Tally the lines below that contain "dropdown" and reply with only the tally.

(Saved data entries)
================================

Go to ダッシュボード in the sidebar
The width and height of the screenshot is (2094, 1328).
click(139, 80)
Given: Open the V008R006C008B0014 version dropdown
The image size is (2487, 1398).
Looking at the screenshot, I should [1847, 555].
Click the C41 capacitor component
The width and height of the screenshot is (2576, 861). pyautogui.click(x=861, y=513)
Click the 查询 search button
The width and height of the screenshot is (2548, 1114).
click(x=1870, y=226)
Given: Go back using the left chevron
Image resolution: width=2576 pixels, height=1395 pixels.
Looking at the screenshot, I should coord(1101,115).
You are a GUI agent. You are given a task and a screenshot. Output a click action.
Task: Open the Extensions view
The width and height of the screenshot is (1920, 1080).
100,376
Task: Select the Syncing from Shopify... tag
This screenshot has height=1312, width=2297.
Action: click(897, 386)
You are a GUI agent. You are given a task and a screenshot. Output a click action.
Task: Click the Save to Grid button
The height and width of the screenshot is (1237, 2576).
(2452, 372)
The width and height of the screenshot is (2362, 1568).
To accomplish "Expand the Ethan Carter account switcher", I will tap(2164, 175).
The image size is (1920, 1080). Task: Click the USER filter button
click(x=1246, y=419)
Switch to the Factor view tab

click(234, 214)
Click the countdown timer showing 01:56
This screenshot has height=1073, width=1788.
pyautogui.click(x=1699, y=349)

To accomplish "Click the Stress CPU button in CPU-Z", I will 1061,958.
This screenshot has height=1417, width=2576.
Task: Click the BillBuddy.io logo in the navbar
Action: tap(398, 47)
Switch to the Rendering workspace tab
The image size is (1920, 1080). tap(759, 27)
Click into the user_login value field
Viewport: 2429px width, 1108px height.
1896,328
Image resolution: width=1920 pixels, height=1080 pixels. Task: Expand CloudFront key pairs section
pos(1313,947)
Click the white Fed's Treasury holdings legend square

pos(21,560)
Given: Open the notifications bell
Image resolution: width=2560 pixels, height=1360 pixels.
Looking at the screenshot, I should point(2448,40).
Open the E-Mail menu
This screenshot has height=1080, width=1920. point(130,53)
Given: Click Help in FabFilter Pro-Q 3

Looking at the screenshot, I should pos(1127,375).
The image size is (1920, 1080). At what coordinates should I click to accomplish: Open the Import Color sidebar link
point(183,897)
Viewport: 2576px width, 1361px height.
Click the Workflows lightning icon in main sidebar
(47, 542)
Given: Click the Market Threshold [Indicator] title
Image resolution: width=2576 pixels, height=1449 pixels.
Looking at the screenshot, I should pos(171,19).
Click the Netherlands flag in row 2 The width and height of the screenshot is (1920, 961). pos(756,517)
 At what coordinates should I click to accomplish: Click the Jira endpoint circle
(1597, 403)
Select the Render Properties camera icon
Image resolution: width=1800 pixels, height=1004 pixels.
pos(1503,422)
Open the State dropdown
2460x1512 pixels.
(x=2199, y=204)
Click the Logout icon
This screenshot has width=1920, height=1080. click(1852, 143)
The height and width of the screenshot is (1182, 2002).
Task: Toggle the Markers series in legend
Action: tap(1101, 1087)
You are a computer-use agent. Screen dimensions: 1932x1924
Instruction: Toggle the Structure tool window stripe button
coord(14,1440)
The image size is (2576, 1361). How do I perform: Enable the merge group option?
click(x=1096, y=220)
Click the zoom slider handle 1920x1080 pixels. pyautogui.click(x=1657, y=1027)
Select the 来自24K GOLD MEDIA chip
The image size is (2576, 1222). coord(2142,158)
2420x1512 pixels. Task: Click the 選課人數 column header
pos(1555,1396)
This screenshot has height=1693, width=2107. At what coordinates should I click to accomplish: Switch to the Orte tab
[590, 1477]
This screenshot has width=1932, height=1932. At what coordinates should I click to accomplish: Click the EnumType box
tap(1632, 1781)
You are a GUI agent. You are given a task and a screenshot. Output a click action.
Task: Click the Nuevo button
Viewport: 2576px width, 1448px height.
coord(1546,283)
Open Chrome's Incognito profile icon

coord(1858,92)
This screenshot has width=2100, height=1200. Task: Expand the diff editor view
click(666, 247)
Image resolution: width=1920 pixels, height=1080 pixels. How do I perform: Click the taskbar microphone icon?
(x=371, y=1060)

================================

Answer for the task: 2